Document excerpt:
Nor is it just about the media. It is also about those that should know better. The president of the Portuguese Football Federation, Gilberto Madaíl, who also attending the event, complained that he could not understand how Carlos Queiroz could have voted for Messi for the Balón d'Or. He made a surprisingly -- or not so surprisingly considering the difficult relationship they had -- bitter attack on his former coach. And there in a nutshell was the problem.
Because Queiroz was Portuguese coach he had to vote for a Portuguese player? Even though while he actually was Portugal's coach he was not allowed to -- precisely to try to prevent political voting. And if he dared not to vote for Ronaldo and instead chose Messi he deserves a public reprimand? Because he chose someone who is not Portuguese, the president of the football federation feels entitled to try to align the country against him? Because the relationship is difficult the president feels justified in doing so -- on this issue? Apparently so.
How could Queiroz not vote for Ronaldo? Well, perhaps he didn't think it was a vote-for-your-countryman-competition. Perhaps he simply thought that he'd been asked to vote for who he considered the best player in the world over the previous year, without prejudice and without favoritism. No big deal: just a question with a simple answer: who do you reckon was the best? Perhaps he thought that because that is exactly what he had been asked to do. In a year in which Messi won the league and the Champions League, scoring in the final and finishing as top scorer in the competition, Queiroz thought that, you know, maybe Messi was the best. It's not really that hard to understand, is it?
Carlos Queiroz thought he was being asked to make an honest footballing judgment and so he did. He should have known better.

Dataset section:
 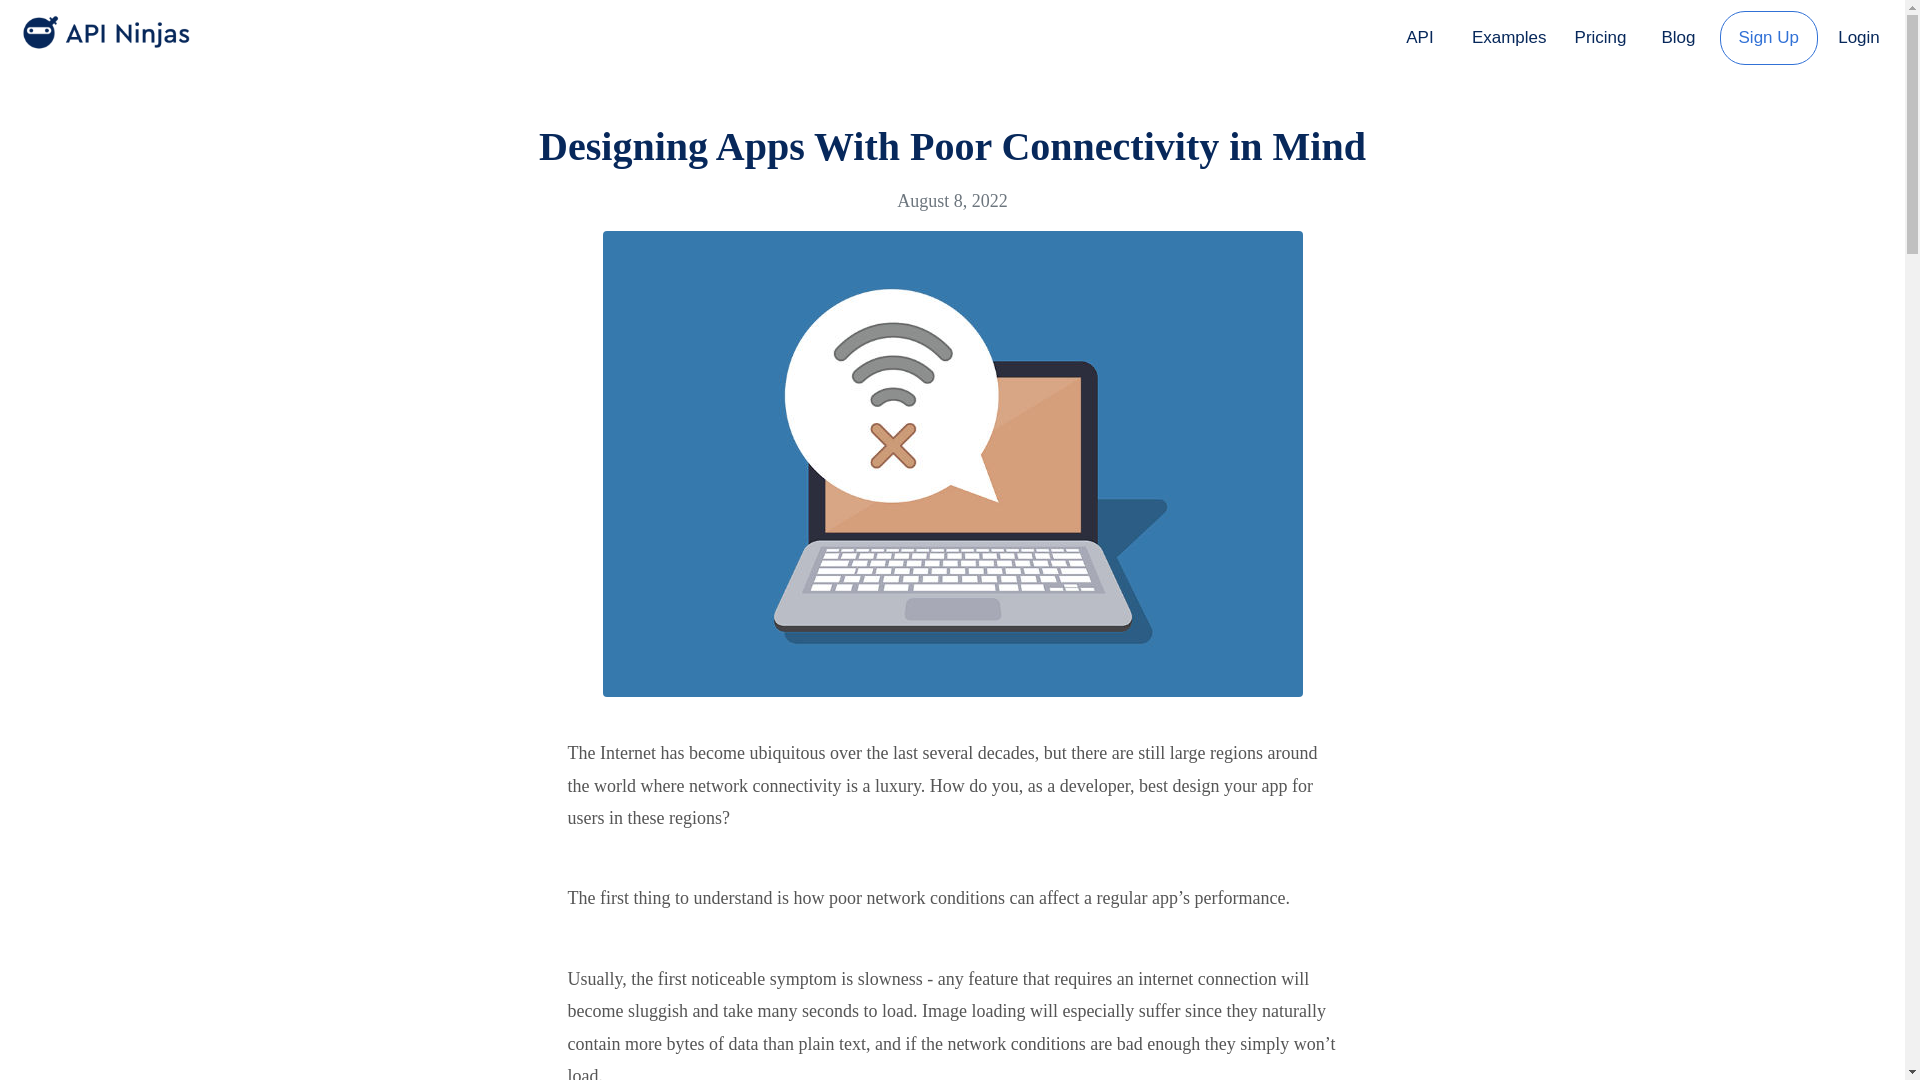 What do you see at coordinates (1769, 37) in the screenshot?
I see `Sign Up` at bounding box center [1769, 37].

Instructions:
1. Copy the Queiroz commentary from "Nor is it just" to "was the problem.", swapping "attack" for "criticism".
2. State whether each statement agrees with the Queiroz commentary, answering yes or no and quoting the words that decide it. (a) Queiroz was not allowed to vote while he was Portugal's coach. (b) Messi finished as top scorer in the Champions League. (c) Queiroz voted for Ronaldo.
The listing was taken from a different source than the Queiroz commentary.

Results for each task:
1.
Nor is it just about the media. It is also about those that should know better. The president of the Portuguese Football Federation, Gilberto Madaíl, who also attending the event, complained that he could not understand how Carlos Queiroz could have voted for Messi for the Balón d'Or. He made a surprisingly -- or not so surprisingly considering the difficult relationship they had -- bitter criticism on his former coach. And there in a nutshell was the problem.

2.
(a) Yes: "Even though while he actually was Portugal's coach he was not allowed to"
(b) Yes: "scoring in the final and finishing as top scorer in the competition"
(c) No: "how Carlos Queiroz could have voted for Messi for the Balón d'Or"